Even my mentor, Cordelia, a High Priestess who has power and beauty in equal measure, and who has been in the service of the Goddess of Night, Nyx, for almost two centuries, does not understand my need to balance the scales of my life. The night after I’d been Marked and entered the House of Night, I’d left the infirmary and she’d shown me to my new bedchamber—a beautiful, spacious room that, because of my wounded body, I had to myself. There she tried to talk with me about him.
“Emily, what that man did to you was abominable. I want you to listen closely to me. You are in no way to blame for the violence he did to you,” she’d said.

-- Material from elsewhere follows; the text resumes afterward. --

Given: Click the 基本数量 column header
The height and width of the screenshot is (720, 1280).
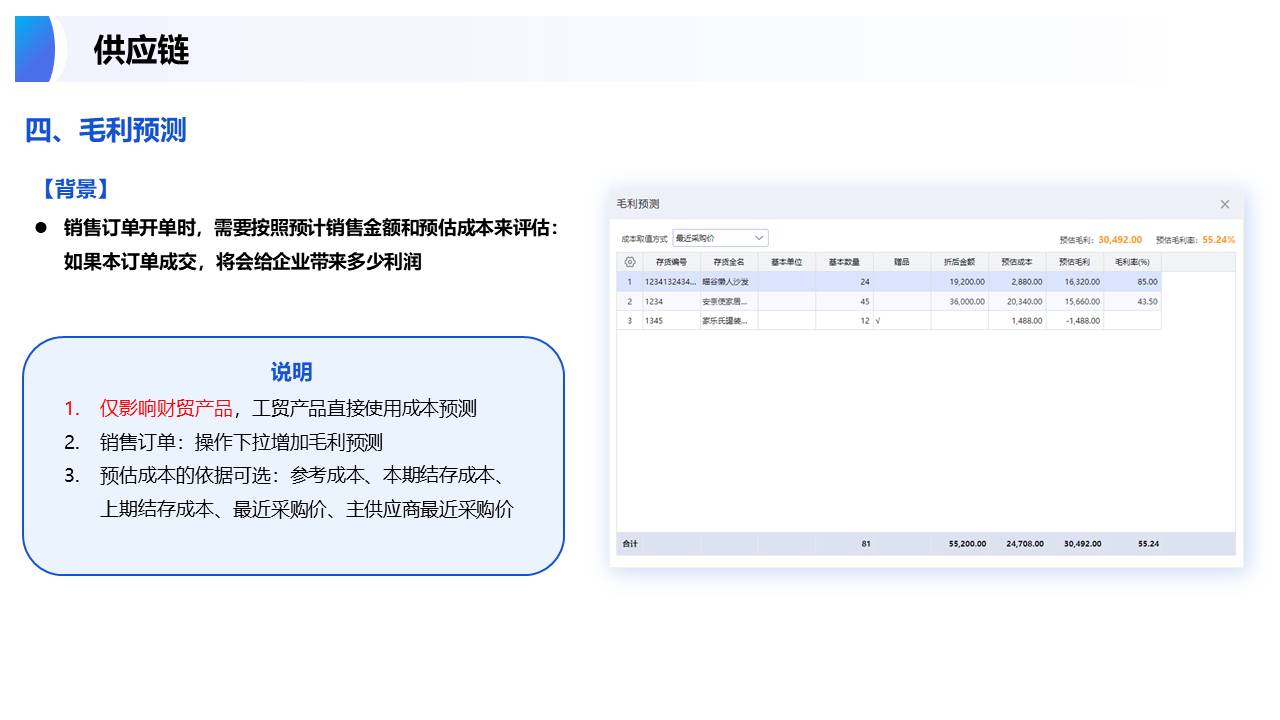Looking at the screenshot, I should coord(844,262).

“I don’t believe that’s how he and his friends would see it,” I’d said.
“Human law and vampyre law are not one in the same. Humans have no jurisdiction over us.”
“Why?” I’d asked.
“Because humans and vampyres are not the same. There are, indeed, more of them than us, but we few hold greater wealth and power as individuals than they can ever hope to attain. We are stronger, smarter, more talented, and more beautiful. Without vampyres, their world would be nothing more than a snuffed candle.”
“But, what if he comes after me?”
“He will be stopped. That man will never harm you again. You have my oath on that.” Cordelia hadn’t raised her voice, but I could feel the power of the anger in her words brush across my skin, and I believed her.